Slowing Your Post Erotic Roll to Savor the Afterglow Pillow talk, the intimate conversation and…
Scheduled Sex
How do you prioritize what matters in your life? People have very different strategies and expectations for setting and navigating priorities. My fellow Type A’s put most things on a list and take extreme joy and checking it off, whereas the more laid-back set tend to be doing what feels right in the moment. Does s*x belong on the “to do” list? In couples therapy, scheduling s*x comes up as a highly debated topic. I find it can be quite polarizing for these two camps of people.
First Camp: Calendar It
Typically, those who, like to schedule their lives find it difficult to be spontaneous around intimacy. They tend to already have a working blueprint of how the days going to go and an erotic interruption may feel unsettling, agitating, and therefore unwelcome. They find it harder to shift into a place of vulnerability and receptivity. I find that this type of partner does well with scheduling because they’ve planned it into their back brain and they orient their day knowing it’s “on the agenda.” That might mean getting more sleep, showering to feel clean, making plans for kids to be out of the house or wrapping up projects by a certain time.

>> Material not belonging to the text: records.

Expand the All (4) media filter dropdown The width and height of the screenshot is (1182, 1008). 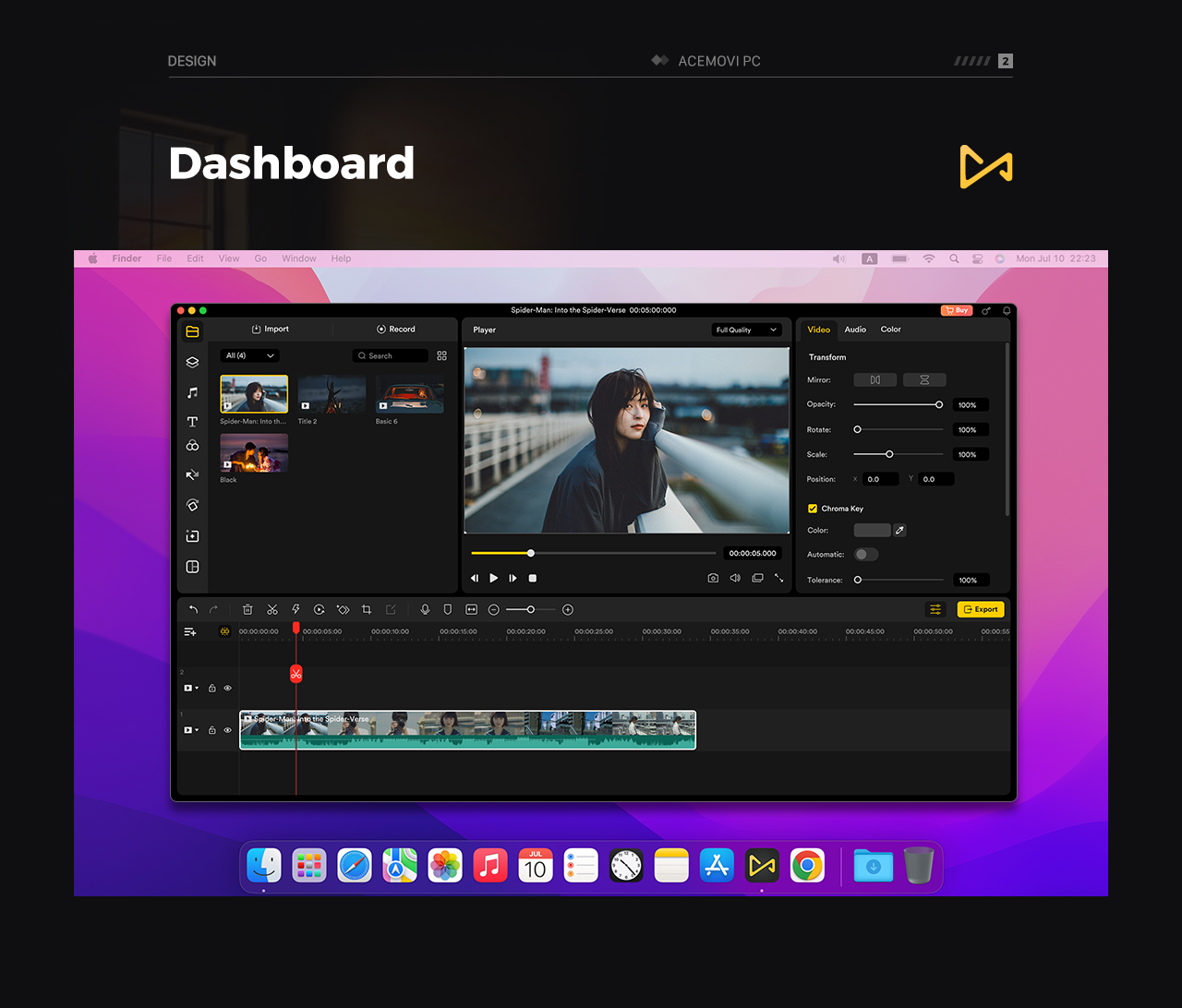pyautogui.click(x=250, y=355)
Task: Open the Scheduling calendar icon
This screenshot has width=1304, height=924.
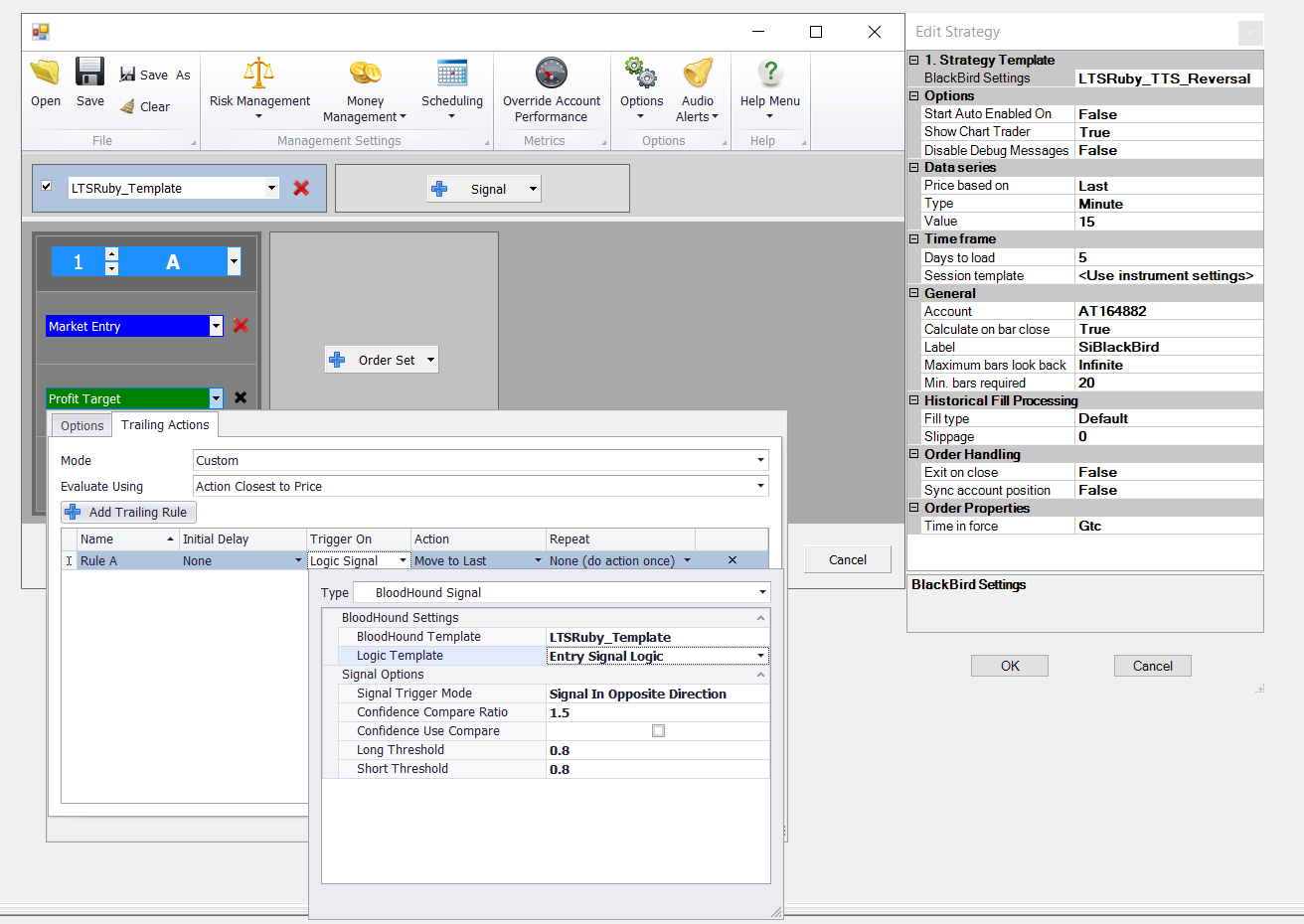Action: tap(451, 73)
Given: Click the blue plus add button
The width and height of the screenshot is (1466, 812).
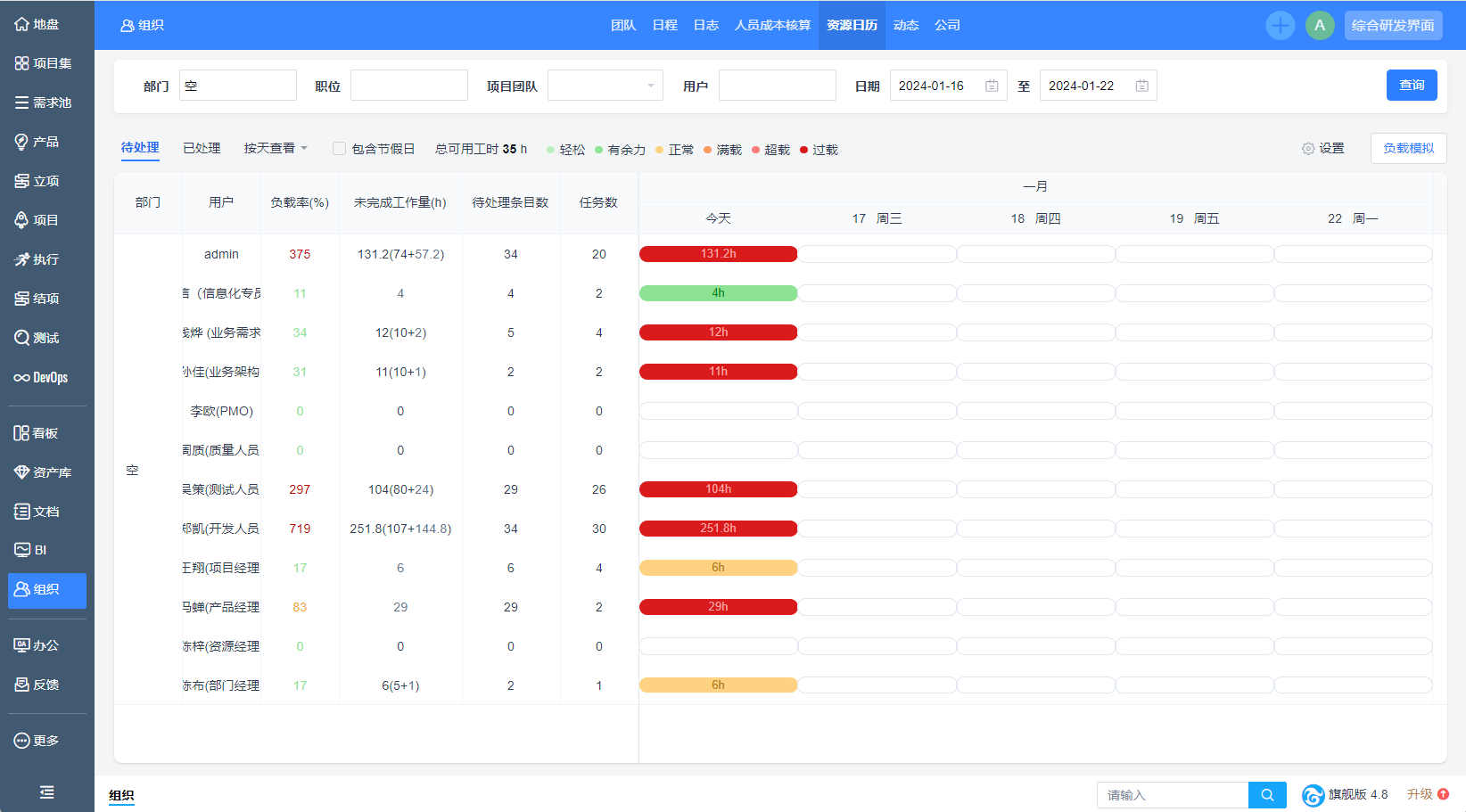Looking at the screenshot, I should point(1280,25).
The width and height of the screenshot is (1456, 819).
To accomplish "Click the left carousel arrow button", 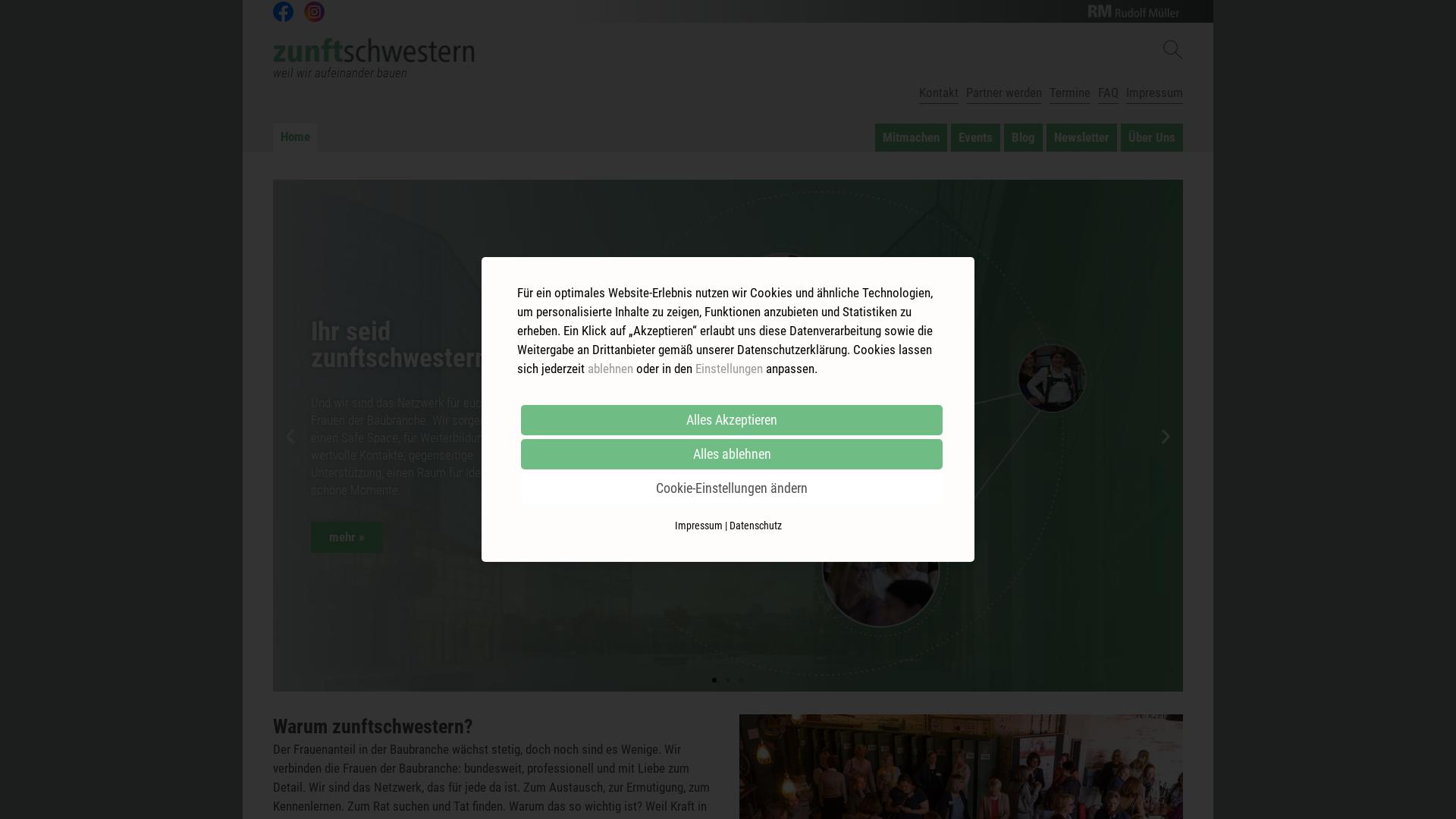I will (x=290, y=435).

If you have two partners in this camp, scheduling is going to be turnkey. You’re going to block out the time that works for both of you and protect it with everything you’ve got. Couples like this really celebrate and cherish this time. They treat it like an important meeting and ensure that it happens consistently and regularly. They see it as a highlight of their week and something they do collectively and joyfully – even if one person is sometimes more in the mood.
Podcast Recommendation: Love By Design with guest, Dr. Sara Nasserzadeh
Second Camp: Let’s See How We Feel
The second set prefers to feel into the moment and are more somatic in their experiencing of the world. They more easily associate, physical pleasure or connection with erotic stimulation. They can drop what they’re doing and turn toward a good time of any stripe. They aren’t as consumed with productivity, but rather they feel more inclined to go with the flow and respond in the moment to where their gut is leading them. They tend to feel confusion about why their partner can’t get on board and be “in the moment.” They may also view scheduled sex as two formulaic, rote, and downright unsexy.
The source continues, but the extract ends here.